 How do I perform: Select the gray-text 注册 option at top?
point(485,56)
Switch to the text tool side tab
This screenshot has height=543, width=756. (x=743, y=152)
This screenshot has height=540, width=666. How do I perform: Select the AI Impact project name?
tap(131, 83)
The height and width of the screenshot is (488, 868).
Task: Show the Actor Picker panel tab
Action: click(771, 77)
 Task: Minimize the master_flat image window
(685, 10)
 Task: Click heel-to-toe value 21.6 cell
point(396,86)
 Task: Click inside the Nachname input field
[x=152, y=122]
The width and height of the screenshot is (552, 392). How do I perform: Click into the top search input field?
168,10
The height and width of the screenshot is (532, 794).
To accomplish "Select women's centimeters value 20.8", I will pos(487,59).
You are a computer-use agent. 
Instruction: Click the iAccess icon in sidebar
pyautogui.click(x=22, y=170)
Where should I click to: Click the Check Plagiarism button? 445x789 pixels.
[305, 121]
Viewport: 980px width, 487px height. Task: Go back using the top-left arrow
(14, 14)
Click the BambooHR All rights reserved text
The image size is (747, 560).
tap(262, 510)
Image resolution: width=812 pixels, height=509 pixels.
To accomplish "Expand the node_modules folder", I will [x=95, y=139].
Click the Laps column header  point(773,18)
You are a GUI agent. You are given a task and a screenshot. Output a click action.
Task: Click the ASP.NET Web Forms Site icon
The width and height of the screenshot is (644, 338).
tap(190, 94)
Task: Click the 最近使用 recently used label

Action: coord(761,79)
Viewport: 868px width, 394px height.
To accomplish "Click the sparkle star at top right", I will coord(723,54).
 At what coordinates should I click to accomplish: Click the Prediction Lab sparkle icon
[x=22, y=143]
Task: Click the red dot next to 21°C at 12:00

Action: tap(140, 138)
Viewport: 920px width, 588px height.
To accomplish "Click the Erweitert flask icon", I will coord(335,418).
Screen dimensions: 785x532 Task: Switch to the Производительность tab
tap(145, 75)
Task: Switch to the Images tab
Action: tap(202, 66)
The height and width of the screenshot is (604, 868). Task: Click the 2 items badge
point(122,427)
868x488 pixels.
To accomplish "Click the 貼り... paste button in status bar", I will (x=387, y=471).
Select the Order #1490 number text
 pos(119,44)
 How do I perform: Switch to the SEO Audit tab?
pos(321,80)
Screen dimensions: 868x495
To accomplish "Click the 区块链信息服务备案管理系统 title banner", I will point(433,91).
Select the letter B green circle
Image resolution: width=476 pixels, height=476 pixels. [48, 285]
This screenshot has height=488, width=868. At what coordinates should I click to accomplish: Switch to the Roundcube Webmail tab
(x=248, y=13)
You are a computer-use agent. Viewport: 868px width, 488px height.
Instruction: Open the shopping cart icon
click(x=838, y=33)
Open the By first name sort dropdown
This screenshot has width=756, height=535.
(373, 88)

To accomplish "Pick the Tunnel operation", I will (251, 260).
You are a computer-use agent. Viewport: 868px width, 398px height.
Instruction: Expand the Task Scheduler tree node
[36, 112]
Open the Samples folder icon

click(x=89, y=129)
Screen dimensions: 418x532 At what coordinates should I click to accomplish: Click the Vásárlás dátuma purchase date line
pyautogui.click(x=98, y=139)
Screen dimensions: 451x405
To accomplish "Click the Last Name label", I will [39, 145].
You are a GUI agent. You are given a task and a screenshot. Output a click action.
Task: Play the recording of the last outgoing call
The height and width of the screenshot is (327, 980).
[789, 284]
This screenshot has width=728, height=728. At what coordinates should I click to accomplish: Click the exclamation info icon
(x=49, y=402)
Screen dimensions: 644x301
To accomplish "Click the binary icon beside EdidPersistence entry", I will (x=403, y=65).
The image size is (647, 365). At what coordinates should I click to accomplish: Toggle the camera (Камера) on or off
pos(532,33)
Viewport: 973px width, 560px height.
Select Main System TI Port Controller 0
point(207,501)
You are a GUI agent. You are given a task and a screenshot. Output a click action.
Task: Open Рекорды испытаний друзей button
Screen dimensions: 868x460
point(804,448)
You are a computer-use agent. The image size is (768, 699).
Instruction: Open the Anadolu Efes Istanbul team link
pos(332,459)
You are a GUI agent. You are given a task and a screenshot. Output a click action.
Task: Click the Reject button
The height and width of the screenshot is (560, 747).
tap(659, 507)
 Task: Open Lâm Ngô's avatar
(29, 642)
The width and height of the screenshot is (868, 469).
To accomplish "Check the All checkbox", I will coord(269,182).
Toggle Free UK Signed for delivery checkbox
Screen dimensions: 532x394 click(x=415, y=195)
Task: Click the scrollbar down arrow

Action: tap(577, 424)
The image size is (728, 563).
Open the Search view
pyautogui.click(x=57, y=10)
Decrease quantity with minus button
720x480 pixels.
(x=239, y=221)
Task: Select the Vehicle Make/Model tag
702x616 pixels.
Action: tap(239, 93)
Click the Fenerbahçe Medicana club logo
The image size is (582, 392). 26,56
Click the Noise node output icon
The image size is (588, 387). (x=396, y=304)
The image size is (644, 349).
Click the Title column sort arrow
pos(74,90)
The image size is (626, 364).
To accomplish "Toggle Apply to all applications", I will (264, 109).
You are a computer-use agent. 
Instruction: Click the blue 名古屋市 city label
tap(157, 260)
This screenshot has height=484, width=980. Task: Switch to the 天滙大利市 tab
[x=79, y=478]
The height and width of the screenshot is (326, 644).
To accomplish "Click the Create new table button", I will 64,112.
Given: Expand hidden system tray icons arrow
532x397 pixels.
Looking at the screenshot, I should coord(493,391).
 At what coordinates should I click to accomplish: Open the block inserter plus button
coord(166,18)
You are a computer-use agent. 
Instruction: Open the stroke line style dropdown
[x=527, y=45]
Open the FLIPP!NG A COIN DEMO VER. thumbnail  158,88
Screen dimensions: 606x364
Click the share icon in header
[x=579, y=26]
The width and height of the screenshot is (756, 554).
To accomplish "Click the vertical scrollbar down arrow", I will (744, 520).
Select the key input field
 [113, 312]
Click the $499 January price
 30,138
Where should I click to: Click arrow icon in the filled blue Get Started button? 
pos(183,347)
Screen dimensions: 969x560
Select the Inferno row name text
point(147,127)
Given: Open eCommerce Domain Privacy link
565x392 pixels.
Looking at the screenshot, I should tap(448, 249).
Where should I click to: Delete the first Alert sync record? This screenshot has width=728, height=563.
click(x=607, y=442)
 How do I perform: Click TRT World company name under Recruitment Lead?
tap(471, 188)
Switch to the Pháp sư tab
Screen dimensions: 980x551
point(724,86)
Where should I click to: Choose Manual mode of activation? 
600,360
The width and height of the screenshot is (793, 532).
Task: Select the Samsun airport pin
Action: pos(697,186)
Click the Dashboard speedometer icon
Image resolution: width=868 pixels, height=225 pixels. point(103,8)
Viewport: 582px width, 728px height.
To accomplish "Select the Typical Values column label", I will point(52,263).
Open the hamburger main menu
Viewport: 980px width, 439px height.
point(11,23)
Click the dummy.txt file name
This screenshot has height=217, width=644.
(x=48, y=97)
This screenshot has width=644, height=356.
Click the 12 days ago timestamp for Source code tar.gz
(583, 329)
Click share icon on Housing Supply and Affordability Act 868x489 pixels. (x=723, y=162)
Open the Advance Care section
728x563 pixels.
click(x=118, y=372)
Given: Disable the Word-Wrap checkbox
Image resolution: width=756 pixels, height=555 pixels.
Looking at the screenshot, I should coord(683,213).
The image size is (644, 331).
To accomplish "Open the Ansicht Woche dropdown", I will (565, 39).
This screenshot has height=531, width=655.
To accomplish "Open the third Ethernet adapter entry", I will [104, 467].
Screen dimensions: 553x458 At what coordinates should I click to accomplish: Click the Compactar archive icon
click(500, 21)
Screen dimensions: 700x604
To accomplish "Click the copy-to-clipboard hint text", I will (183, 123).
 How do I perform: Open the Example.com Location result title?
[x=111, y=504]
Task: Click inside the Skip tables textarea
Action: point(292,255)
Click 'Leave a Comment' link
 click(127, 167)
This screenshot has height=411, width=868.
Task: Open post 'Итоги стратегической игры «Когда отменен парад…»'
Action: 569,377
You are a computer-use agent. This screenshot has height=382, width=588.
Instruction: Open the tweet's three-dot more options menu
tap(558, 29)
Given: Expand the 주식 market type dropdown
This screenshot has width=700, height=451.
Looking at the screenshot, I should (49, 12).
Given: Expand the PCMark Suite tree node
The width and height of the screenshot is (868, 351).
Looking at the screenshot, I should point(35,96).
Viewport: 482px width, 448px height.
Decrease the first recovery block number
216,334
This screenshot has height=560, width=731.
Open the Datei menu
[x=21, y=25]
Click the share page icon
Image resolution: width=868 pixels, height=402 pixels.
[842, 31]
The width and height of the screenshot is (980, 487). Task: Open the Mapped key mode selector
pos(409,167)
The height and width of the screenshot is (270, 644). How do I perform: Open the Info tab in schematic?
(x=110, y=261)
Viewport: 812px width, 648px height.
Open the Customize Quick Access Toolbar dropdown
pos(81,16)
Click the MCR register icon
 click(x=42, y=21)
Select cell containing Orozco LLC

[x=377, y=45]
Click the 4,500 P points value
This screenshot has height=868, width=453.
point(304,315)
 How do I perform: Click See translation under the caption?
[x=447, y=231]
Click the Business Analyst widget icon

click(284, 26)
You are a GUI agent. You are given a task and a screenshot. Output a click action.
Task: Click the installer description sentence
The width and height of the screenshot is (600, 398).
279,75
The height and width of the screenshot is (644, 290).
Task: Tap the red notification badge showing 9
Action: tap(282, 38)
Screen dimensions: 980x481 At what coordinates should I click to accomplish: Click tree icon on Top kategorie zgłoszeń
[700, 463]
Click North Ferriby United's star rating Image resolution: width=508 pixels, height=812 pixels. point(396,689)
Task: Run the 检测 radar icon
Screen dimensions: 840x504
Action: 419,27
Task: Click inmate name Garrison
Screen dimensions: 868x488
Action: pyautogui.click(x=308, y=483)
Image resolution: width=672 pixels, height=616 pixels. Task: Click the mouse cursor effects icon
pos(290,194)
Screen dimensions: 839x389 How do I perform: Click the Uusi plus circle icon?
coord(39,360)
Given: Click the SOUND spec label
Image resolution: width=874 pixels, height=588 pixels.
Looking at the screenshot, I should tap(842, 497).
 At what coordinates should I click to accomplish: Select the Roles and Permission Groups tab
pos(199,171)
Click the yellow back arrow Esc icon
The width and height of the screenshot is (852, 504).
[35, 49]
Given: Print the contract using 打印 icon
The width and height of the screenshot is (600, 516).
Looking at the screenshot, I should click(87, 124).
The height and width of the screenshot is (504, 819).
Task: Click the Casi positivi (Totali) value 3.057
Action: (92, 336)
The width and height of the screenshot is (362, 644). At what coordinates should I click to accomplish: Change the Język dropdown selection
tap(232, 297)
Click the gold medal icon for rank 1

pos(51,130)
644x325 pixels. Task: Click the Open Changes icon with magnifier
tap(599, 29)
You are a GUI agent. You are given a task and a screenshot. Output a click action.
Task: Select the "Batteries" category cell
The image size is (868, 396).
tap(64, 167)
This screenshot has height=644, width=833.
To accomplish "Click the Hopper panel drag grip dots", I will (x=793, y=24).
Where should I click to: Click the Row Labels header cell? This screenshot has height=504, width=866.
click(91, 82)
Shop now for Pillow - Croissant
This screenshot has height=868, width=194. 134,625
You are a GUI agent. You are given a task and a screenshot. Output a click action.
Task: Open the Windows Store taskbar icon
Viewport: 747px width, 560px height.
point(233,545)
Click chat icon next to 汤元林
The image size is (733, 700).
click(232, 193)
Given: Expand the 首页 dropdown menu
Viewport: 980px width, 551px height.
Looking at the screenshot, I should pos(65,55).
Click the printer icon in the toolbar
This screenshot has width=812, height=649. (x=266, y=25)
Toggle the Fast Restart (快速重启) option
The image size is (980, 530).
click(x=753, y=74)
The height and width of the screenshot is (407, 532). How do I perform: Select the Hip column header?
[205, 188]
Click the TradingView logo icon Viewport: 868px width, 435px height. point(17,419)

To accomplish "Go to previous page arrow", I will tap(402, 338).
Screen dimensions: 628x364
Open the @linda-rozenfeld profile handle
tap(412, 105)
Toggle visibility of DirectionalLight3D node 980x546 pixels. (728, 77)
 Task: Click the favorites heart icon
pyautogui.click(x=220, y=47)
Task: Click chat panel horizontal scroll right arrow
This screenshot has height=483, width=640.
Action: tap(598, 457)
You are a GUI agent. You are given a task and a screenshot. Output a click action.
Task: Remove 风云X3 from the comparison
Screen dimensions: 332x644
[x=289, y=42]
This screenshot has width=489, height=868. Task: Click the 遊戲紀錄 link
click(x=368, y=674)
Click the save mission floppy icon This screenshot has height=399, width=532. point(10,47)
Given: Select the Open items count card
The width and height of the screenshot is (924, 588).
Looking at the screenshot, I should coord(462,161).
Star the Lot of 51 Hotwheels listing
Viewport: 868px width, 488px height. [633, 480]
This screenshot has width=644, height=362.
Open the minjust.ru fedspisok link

WHAT TO DO = Would you copy, unchanged, the stretch of the records above that begins at the line containing "Task: Minimize the master_flat image window" and ends at the line containing "The height and width of the screenshot is (532, 794).", and only that?

TASK SOLUTION =
 Task: Minimize the master_flat image window
(685, 10)
 Task: Click heel-to-toe value 21.6 cell
point(396,86)
 Task: Click inside the Nachname input field
[x=152, y=122]
The width and height of the screenshot is (552, 392). How do I perform: Click into the top search input field?
168,10
The height and width of the screenshot is (532, 794).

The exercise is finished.